### WHAT IS EXPECTED
Can you reproduce all of the material below with every "Find the location of" swapped for "Locate", leaving everything else unchanged?

### RECORDS PROVIDED
------------------------------
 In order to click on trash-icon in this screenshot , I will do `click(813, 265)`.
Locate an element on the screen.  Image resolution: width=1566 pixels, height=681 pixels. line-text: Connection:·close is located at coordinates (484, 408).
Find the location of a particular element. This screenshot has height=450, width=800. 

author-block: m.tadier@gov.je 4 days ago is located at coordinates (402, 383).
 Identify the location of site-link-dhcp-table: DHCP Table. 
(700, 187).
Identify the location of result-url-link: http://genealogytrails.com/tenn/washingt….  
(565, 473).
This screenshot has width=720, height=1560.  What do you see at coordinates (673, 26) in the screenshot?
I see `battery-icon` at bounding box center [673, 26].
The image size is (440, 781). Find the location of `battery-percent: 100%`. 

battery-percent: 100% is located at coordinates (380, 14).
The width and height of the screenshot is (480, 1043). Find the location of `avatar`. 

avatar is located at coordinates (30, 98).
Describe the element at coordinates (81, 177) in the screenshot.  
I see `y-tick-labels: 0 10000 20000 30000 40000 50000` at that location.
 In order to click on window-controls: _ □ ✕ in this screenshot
------------------------------
### OUTPUT
 In order to click on trash-icon in this screenshot , I will do `click(813, 265)`.
Locate an element on the screen.  Image resolution: width=1566 pixels, height=681 pixels. line-text: Connection:·close is located at coordinates (484, 408).
Locate a particular element. This screenshot has height=450, width=800. 

author-block: m.tadier@gov.je 4 days ago is located at coordinates (402, 383).
 Identify the location of site-link-dhcp-table: DHCP Table. 
(700, 187).
Identify the location of result-url-link: http://genealogytrails.com/tenn/washingt….  
(565, 473).
This screenshot has width=720, height=1560.  What do you see at coordinates (673, 26) in the screenshot?
I see `battery-icon` at bounding box center [673, 26].
The image size is (440, 781). Locate `battery-percent: 100%`. 

battery-percent: 100% is located at coordinates (380, 14).
The width and height of the screenshot is (480, 1043). Locate `avatar`. 

avatar is located at coordinates (30, 98).
Describe the element at coordinates (81, 177) in the screenshot.  
I see `y-tick-labels: 0 10000 20000 30000 40000 50000` at that location.
 In order to click on window-controls: _ □ ✕ in this screenshot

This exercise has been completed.